BEGIN

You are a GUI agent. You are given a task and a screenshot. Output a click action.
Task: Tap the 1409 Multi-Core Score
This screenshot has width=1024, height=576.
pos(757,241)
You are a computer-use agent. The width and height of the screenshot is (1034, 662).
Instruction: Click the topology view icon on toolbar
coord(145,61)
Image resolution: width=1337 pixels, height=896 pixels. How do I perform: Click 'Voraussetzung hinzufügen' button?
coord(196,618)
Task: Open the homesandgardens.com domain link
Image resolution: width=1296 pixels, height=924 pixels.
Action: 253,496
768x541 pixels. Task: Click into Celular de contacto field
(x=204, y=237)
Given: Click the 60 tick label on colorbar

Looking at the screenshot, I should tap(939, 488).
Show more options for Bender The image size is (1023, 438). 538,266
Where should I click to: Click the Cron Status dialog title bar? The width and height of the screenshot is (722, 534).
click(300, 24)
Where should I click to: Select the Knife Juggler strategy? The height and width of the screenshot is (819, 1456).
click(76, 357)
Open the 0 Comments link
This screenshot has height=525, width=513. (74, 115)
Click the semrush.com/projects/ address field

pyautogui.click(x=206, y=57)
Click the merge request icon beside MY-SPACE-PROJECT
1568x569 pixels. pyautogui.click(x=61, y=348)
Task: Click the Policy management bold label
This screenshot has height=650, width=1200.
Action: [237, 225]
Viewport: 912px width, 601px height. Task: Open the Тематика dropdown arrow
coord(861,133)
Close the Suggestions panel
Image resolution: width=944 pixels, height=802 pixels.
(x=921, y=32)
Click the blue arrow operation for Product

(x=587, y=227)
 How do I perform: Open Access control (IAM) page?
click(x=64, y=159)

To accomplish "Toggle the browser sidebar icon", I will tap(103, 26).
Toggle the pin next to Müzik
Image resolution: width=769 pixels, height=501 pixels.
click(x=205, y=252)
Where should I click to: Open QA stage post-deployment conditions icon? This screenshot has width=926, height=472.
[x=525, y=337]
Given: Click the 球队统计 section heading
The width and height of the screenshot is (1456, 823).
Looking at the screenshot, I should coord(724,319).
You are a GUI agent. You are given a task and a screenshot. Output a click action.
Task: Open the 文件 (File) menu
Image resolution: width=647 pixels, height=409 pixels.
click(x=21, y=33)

END

Only the span from the line with "Image resolution: width=647" through the final line of the records goes in the output, each line unchanged.

Image resolution: width=647 pixels, height=409 pixels.
click(x=21, y=33)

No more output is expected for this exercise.